A UPM é a maior fabricante de papel para revista do mundo, com 23 mil funcionários mundo afora. Ela reduziu sua produção e, 1,8 toneladas, ou 14%, desde 2004 e reduziu seu pessoal em 30%. Nos últimos dois anos, 1.600 empregos foram eliminados.
Os cortes aumentaram a eficiência em 28%, disse Jyrki Ovaska, chefe da divisão de papel da UPM. Mas as previsões não são boas.
"O crescimento anual neste negócio costumava ser de 5% a 7% nos anos 80 e 90, mas nos últimos dez anos tivemos quase zero por cento de crescimento e até mesmo tivemos anos de crescimento negativo", afirmou Ovaska. "A capacidade não foi o suficiente para reagirmos rápido o suficiente a estas mudanças."
Observadores da indústria do papel especularam que problemas podem ser resolvidos se os competidores fundirem algumas operações para se especializarem na qualidade de seus papeis, diminuindo a capacidade e fazendo os preços do papel subirem novamente.
Na terça-feira, a UPM disse estar em conversas para a fusão ou compra de partes da rival menor Myllykoski que tem operações na Finlândia, Alemanha e Estados Unidos, e no início deste mês a mídia finlandesa relatou que a Stora Enso, a norueguesa Norske Skog e a sueca Holemn planejavam fundir suas operações de impressão.
Apesar do relato ser desmentido pelas empresas, os fabricantes de papel não descartam as mudanças na indústria.

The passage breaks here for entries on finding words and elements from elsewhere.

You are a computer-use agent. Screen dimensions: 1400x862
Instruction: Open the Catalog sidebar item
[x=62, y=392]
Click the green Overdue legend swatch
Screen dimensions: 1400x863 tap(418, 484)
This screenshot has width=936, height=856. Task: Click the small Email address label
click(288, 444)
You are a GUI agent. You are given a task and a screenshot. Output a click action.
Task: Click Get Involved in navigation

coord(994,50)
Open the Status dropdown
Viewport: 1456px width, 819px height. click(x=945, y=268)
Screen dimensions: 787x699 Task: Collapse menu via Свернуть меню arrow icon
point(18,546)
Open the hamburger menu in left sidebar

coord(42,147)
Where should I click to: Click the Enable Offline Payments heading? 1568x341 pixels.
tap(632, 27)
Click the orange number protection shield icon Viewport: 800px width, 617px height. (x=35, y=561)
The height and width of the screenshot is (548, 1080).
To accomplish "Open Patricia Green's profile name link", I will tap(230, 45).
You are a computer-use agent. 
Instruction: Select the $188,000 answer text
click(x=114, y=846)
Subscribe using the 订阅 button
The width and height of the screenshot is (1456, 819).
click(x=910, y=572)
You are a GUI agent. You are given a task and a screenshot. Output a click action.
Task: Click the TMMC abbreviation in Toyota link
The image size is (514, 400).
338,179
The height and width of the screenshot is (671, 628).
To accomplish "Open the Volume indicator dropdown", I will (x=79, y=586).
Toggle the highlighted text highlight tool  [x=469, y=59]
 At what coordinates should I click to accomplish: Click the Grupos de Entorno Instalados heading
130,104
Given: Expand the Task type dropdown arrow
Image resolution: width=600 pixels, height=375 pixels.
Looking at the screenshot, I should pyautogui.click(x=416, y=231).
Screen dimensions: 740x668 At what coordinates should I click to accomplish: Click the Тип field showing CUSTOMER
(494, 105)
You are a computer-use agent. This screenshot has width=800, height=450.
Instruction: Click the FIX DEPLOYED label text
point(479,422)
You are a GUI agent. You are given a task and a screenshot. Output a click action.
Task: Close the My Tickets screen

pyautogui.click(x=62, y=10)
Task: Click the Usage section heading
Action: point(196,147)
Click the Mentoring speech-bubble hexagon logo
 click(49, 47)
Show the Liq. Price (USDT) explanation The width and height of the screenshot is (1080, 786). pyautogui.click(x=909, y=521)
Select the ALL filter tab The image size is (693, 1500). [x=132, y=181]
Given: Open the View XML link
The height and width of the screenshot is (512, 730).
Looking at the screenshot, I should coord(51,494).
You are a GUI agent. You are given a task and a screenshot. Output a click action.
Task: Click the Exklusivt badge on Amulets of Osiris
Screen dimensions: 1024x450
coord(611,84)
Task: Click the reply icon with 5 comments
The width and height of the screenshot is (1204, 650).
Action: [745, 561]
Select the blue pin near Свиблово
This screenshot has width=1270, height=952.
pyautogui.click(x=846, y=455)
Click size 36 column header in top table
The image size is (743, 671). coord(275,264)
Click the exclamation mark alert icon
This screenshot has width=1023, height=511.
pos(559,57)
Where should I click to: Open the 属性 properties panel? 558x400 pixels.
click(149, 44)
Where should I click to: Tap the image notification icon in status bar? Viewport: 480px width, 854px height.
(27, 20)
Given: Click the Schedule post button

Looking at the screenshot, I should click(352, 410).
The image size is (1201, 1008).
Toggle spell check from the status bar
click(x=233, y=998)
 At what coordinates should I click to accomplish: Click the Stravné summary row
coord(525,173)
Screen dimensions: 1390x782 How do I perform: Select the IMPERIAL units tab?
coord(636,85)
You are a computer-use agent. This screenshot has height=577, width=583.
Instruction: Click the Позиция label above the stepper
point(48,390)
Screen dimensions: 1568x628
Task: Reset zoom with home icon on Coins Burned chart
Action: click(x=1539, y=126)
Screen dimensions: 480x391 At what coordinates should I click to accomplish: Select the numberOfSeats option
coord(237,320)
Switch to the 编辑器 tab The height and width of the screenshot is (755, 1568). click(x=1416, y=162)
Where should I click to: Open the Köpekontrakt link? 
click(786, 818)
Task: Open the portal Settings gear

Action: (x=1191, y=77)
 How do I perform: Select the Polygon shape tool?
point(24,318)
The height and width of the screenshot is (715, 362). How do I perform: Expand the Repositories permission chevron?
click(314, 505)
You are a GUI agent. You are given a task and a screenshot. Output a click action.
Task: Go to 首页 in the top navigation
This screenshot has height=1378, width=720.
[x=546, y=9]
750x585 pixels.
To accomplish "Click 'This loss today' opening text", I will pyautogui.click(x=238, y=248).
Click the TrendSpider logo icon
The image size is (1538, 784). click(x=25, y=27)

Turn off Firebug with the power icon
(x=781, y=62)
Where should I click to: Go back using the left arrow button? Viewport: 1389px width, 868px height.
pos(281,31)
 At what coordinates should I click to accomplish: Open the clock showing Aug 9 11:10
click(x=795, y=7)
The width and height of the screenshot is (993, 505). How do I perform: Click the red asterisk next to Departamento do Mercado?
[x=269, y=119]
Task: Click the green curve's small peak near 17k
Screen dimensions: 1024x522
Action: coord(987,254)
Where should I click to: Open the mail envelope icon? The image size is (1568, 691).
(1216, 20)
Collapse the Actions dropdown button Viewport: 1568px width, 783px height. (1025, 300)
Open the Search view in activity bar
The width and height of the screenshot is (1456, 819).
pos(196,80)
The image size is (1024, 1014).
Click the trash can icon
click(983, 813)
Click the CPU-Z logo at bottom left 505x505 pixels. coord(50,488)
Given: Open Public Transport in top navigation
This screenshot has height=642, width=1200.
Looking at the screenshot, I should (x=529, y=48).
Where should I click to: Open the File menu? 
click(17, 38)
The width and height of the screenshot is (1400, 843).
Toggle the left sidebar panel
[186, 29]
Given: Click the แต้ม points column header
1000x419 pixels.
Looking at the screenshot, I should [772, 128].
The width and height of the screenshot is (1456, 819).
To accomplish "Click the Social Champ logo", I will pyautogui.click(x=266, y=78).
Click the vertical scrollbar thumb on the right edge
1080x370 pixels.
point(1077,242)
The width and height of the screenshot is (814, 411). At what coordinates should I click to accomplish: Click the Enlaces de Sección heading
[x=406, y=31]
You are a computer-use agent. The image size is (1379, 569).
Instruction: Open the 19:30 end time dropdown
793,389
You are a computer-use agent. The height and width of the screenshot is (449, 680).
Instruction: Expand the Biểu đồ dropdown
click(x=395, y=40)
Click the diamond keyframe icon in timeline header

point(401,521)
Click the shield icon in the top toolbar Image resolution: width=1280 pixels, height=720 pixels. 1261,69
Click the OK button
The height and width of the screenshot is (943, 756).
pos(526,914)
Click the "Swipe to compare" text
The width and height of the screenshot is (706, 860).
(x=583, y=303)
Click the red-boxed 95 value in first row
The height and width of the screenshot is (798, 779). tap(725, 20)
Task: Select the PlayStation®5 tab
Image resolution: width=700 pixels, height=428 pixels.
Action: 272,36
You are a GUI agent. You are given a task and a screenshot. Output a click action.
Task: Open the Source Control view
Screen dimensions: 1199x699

"Estamos interessados em nos tornarmos um participante ativo no setor se acharmos acordos estruturais que sejam sensatos e que somem ao valor da empresa, mas o crescimento não é um valor por si só", disse Ovaska da UPM.
Vanhainen, da Stora Enso, citou algo nos mesmos moldes: "Eu não descarto a consolidação da indústria em alguma ocasião, mas é algo no qual não devemos entrar na incerta. As condições precisam ser as corretas e sempre devem trazer valor a mais aos donos. Como está, isto não resolve os problemas."